-------- EXTRACTED MATERIAL --------

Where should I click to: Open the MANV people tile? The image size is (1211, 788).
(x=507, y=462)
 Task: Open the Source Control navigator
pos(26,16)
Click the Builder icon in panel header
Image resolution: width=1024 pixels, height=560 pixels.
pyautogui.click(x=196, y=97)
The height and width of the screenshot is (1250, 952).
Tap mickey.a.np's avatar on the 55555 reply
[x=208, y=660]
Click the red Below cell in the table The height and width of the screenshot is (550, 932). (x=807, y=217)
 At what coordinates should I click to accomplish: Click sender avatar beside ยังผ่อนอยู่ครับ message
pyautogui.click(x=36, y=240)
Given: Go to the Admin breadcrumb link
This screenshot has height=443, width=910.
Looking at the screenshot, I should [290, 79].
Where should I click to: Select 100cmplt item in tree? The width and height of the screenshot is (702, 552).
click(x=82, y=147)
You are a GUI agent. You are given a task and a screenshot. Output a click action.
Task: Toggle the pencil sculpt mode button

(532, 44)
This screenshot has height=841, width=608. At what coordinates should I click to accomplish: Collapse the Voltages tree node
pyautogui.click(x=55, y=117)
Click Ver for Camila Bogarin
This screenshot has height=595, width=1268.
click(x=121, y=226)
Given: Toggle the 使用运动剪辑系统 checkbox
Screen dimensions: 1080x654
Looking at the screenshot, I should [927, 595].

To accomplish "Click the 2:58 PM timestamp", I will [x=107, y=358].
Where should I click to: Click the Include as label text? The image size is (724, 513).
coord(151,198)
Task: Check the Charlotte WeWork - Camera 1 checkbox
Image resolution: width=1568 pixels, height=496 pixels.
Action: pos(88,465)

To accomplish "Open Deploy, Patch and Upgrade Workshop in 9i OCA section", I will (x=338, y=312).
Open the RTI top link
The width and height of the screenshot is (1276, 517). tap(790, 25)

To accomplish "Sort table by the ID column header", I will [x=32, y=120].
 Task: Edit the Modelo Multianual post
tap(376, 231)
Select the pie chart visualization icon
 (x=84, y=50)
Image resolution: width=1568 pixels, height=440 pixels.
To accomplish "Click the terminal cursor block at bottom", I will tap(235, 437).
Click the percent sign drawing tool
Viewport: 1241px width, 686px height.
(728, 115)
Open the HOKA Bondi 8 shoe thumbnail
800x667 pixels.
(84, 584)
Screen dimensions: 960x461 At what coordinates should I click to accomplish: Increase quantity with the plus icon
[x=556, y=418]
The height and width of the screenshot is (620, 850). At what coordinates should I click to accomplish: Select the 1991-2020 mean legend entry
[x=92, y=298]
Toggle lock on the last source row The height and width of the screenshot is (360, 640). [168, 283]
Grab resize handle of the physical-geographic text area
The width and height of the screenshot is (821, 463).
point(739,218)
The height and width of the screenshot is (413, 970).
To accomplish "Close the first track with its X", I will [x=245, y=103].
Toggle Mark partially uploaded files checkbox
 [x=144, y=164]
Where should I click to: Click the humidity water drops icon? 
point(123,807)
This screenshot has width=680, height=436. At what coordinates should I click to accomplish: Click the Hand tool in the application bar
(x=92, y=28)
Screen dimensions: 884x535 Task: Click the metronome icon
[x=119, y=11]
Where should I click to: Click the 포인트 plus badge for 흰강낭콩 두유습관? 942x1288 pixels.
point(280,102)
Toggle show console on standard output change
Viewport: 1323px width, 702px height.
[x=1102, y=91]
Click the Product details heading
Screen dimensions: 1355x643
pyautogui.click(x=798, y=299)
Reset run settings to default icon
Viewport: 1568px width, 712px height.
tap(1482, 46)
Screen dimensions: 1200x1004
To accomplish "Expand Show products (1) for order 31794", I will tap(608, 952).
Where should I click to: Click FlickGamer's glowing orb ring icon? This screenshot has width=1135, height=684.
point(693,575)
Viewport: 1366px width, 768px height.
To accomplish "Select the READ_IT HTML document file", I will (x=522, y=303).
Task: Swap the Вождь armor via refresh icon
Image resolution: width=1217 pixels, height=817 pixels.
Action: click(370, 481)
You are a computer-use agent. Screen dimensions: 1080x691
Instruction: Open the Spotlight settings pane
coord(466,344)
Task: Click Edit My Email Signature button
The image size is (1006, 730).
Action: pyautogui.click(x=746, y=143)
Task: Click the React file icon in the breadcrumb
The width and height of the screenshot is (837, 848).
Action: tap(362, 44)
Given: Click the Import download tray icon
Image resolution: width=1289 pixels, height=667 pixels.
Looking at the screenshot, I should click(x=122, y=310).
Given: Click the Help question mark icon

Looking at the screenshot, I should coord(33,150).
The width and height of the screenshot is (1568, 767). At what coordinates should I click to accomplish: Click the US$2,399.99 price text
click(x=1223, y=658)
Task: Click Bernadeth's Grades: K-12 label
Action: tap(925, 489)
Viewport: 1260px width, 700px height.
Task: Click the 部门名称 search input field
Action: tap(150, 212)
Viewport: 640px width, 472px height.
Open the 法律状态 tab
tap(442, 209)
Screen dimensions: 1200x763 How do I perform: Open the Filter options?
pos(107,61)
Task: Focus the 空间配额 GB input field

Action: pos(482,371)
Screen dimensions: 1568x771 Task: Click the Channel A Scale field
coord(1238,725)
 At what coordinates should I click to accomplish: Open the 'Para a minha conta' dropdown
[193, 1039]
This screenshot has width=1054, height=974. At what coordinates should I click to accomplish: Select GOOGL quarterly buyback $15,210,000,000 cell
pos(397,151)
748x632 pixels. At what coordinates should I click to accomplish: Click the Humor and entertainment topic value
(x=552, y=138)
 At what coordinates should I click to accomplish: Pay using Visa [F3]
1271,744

--------

All the records, from start to finish, are to be repeated exactly.

Where should I click to: Open the MANV people tile? The image size is (1211, 788).
(x=507, y=462)
 Task: Open the Source Control navigator
pos(26,16)
Click the Builder icon in panel header
Image resolution: width=1024 pixels, height=560 pixels.
pyautogui.click(x=196, y=97)
The height and width of the screenshot is (1250, 952).
Tap mickey.a.np's avatar on the 55555 reply
[x=208, y=660]
Click the red Below cell in the table The height and width of the screenshot is (550, 932). (x=807, y=217)
 At what coordinates should I click to accomplish: Click sender avatar beside ยังผ่อนอยู่ครับ message
pyautogui.click(x=36, y=240)
Given: Go to the Admin breadcrumb link
This screenshot has height=443, width=910.
Looking at the screenshot, I should [290, 79].
Where should I click to: Select 100cmplt item in tree? The width and height of the screenshot is (702, 552).
click(x=82, y=147)
You are a GUI agent. You are given a task and a screenshot. Output a click action.
Task: Toggle the pencil sculpt mode button

(532, 44)
This screenshot has height=841, width=608. At what coordinates should I click to accomplish: Collapse the Voltages tree node
pyautogui.click(x=55, y=117)
Click Ver for Camila Bogarin
This screenshot has height=595, width=1268.
click(x=121, y=226)
Given: Toggle the 使用运动剪辑系统 checkbox
Screen dimensions: 1080x654
Looking at the screenshot, I should [927, 595].

To accomplish "Click the 2:58 PM timestamp", I will [x=107, y=358].
Where should I click to: Click the Include as label text? The image size is (724, 513).
coord(151,198)
Task: Check the Charlotte WeWork - Camera 1 checkbox
Image resolution: width=1568 pixels, height=496 pixels.
Action: pos(88,465)

To accomplish "Open Deploy, Patch and Upgrade Workshop in 9i OCA section", I will (x=338, y=312).
Open the RTI top link
The width and height of the screenshot is (1276, 517). tap(790, 25)

To accomplish "Sort table by the ID column header", I will [x=32, y=120].
 Task: Edit the Modelo Multianual post
tap(376, 231)
Select the pie chart visualization icon
 (x=84, y=50)
Image resolution: width=1568 pixels, height=440 pixels.
To accomplish "Click the terminal cursor block at bottom", I will tap(235, 437).
Click the percent sign drawing tool
Viewport: 1241px width, 686px height.
(728, 115)
Open the HOKA Bondi 8 shoe thumbnail
800x667 pixels.
(84, 584)
Screen dimensions: 960x461 At what coordinates should I click to accomplish: Increase quantity with the plus icon
[x=556, y=418]
The height and width of the screenshot is (620, 850). At what coordinates should I click to accomplish: Select the 1991-2020 mean legend entry
[x=92, y=298]
Toggle lock on the last source row The height and width of the screenshot is (360, 640). [168, 283]
Grab resize handle of the physical-geographic text area
The width and height of the screenshot is (821, 463).
point(739,218)
The height and width of the screenshot is (413, 970).
To accomplish "Close the first track with its X", I will [x=245, y=103].
Toggle Mark partially uploaded files checkbox
 [x=144, y=164]
Where should I click to: Click the humidity water drops icon? 
point(123,807)
This screenshot has width=680, height=436. At what coordinates should I click to accomplish: Click the Hand tool in the application bar
(x=92, y=28)
Screen dimensions: 884x535 Task: Click the metronome icon
[x=119, y=11]
Where should I click to: Click the 포인트 plus badge for 흰강낭콩 두유습관? 942x1288 pixels.
point(280,102)
Toggle show console on standard output change
Viewport: 1323px width, 702px height.
[x=1102, y=91]
Click the Product details heading
Screen dimensions: 1355x643
pyautogui.click(x=798, y=299)
Reset run settings to default icon
Viewport: 1568px width, 712px height.
tap(1482, 46)
Screen dimensions: 1200x1004
To accomplish "Expand Show products (1) for order 31794", I will tap(608, 952).
Where should I click to: Click FlickGamer's glowing orb ring icon? This screenshot has width=1135, height=684.
point(693,575)
Viewport: 1366px width, 768px height.
To accomplish "Select the READ_IT HTML document file", I will (x=522, y=303).
Task: Swap the Вождь armor via refresh icon
Image resolution: width=1217 pixels, height=817 pixels.
Action: click(370, 481)
You are a computer-use agent. Screen dimensions: 1080x691
Instruction: Open the Spotlight settings pane
coord(466,344)
Task: Click Edit My Email Signature button
The image size is (1006, 730).
Action: pyautogui.click(x=746, y=143)
Task: Click the React file icon in the breadcrumb
The width and height of the screenshot is (837, 848).
Action: tap(362, 44)
Given: Click the Import download tray icon
Image resolution: width=1289 pixels, height=667 pixels.
Looking at the screenshot, I should click(x=122, y=310).
Given: Click the Help question mark icon

Looking at the screenshot, I should coord(33,150).
The width and height of the screenshot is (1568, 767). At what coordinates should I click to accomplish: Click the US$2,399.99 price text
click(x=1223, y=658)
Task: Click Bernadeth's Grades: K-12 label
Action: tap(925, 489)
Viewport: 1260px width, 700px height.
Task: Click the 部门名称 search input field
Action: tap(150, 212)
Viewport: 640px width, 472px height.
Open the 法律状态 tab
tap(442, 209)
Screen dimensions: 1200x763 How do I perform: Open the Filter options?
pos(107,61)
Task: Focus the 空间配额 GB input field

Action: pos(482,371)
Screen dimensions: 1568x771 Task: Click the Channel A Scale field
coord(1238,725)
 At what coordinates should I click to accomplish: Open the 'Para a minha conta' dropdown
[193, 1039]
This screenshot has width=1054, height=974. At what coordinates should I click to accomplish: Select GOOGL quarterly buyback $15,210,000,000 cell
pos(397,151)
748x632 pixels. At what coordinates should I click to accomplish: Click the Humor and entertainment topic value
(x=552, y=138)
 At what coordinates should I click to accomplish: Pay using Visa [F3]
1271,744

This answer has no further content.